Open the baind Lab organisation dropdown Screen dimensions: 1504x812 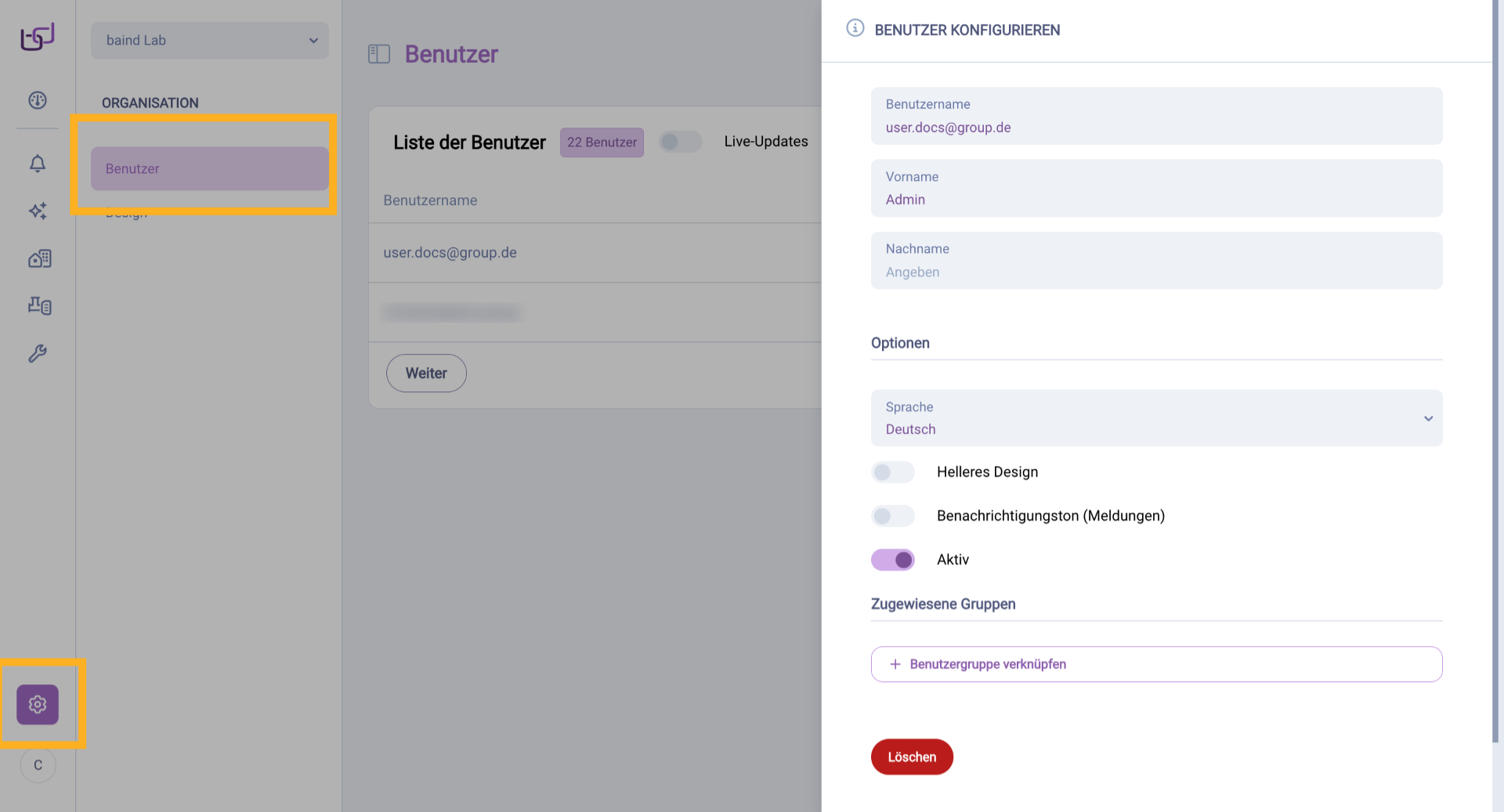point(209,41)
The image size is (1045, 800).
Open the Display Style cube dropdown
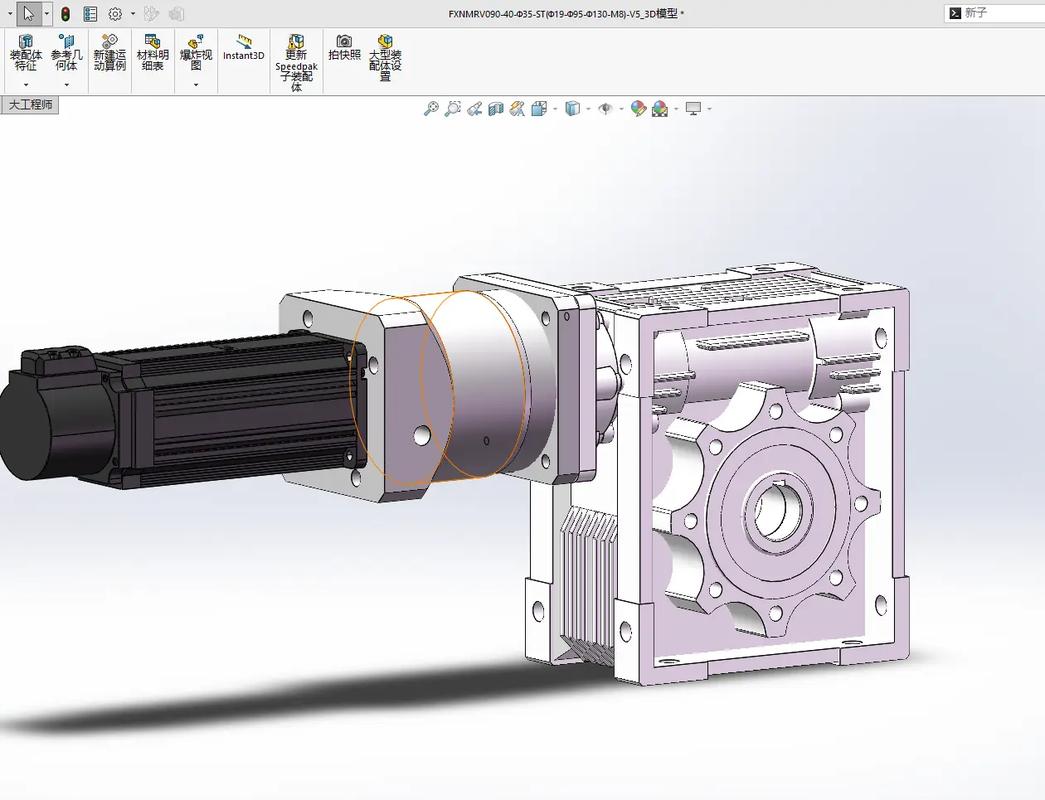(x=573, y=109)
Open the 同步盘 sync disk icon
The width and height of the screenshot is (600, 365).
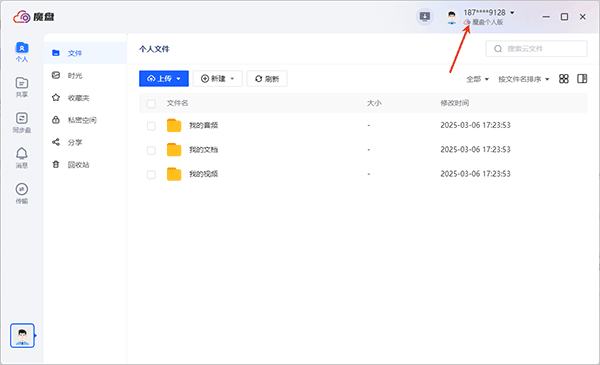tap(22, 123)
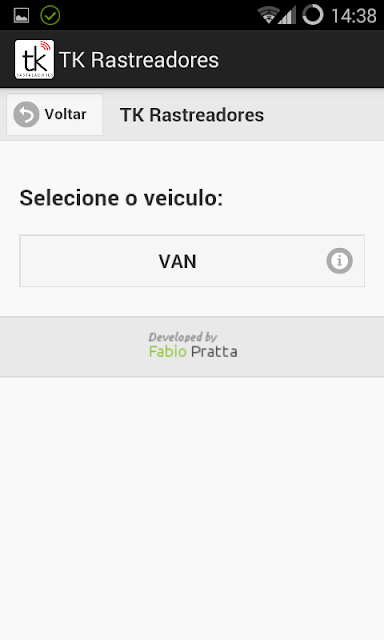This screenshot has height=640, width=384.
Task: Tap the Selecione o veiculo heading
Action: [121, 198]
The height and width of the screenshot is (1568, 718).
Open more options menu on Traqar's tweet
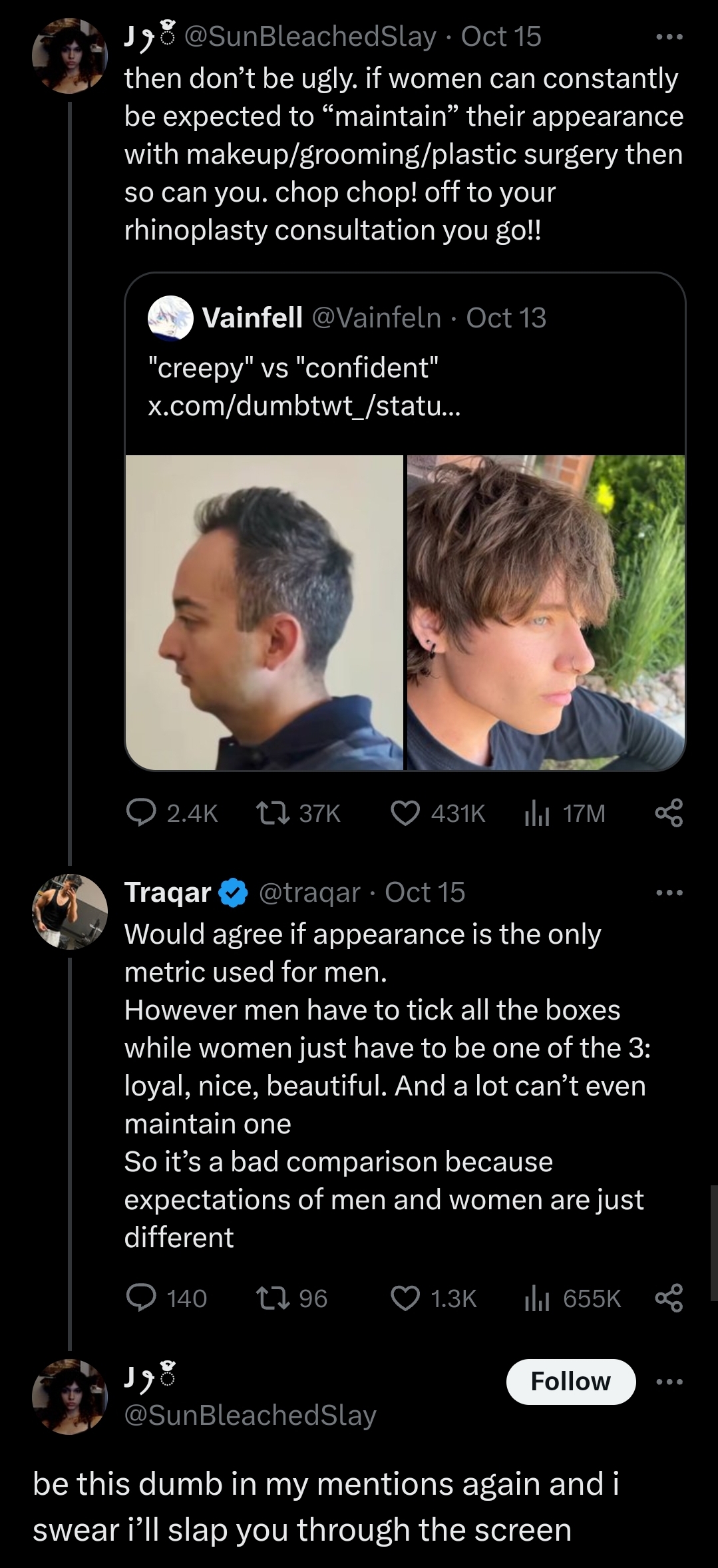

• • • • •

Quote exactly, and nothing besides, the lines from the one with "Open the 同步盘 sync disk icon" through the end of the records above; include both ends and omit the pictures.

* [ANSWER AREA]
Open the 同步盘 sync disk icon
The width and height of the screenshot is (600, 365).
tap(22, 123)
This screenshot has height=640, width=384.
Task: Tap the Selecione o veiculo heading
Action: [121, 198]
The height and width of the screenshot is (1568, 718).
Open more options menu on Traqar's tweet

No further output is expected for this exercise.